L’été, la Normandie, le sel, le sable, la famille… Voilà ce qui s’annonce pour le narrateur : toutes les apparences d’un bonheur simple, peut-être même une part de réalité mais au-dedans comme un grand vide qu’il ne s’explique pas – en même temps on ne peut pas dire qu’il soit doué pour l’introspection – mais qu’il constate avec une inquiétude diffuse. Jusqu’à ce qu’il rencontre Alice au détour d’un panier de poires, Alice vieille, excentrique, souvent acerbe, parfois plus à l’écoute de ce qu’il ressent que lui-même. Alice et ses trois Kachinas hopis sur l’armoire, Alice qui a fréquenté André Breton et les surréalistes en Arizona et qui semble encore hantée par ce là-bas trop chaud, trop sec, trop ensoleillé.

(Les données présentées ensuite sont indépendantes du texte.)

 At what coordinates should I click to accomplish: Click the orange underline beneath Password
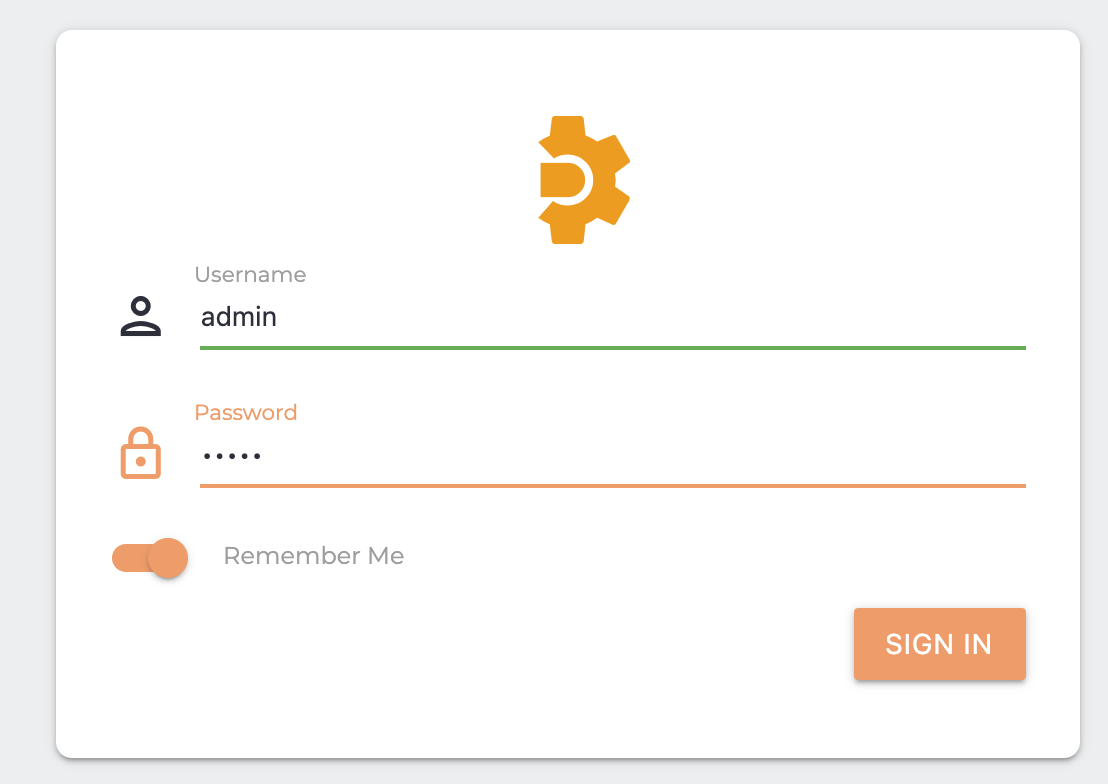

Là-bas où vit le Peuple paisible*…
Je me demande à quels contes on pourrait comparer ce roman, Hansel et Gretel pour la vieille dame au fond du jardin attirant l’innocent promeneur – et puis n’a-t-elle pas un four du diable, les Mille et une nuits pour l’attraction irrésistible d’en savoir toujours un peu plus, ou encore un de ces contes initiatiques hopis où l’enfant devenant adulte comprends comment les esprits s’incarnent derrières les masques. Disons qu’il y a un peu de chaque, avec en prime cet entêtant va-et-vient, obsédant comme la mer, entre les pierres chauffées à blanc des villages Pueblos et la pluie insistante et douce de la côte d’albâtre, entre mutisme et confidences, entre coquille vide et trop plein d’images et d’émotions. Le tout dans ce style rêche et placide qui n’appartient qu’à Claudie Gallay, certains s’y ennuient, moi j’y trouve une poésie aussi poignante et vertigineuse que le vide intérieur du narrateur. Enivrant !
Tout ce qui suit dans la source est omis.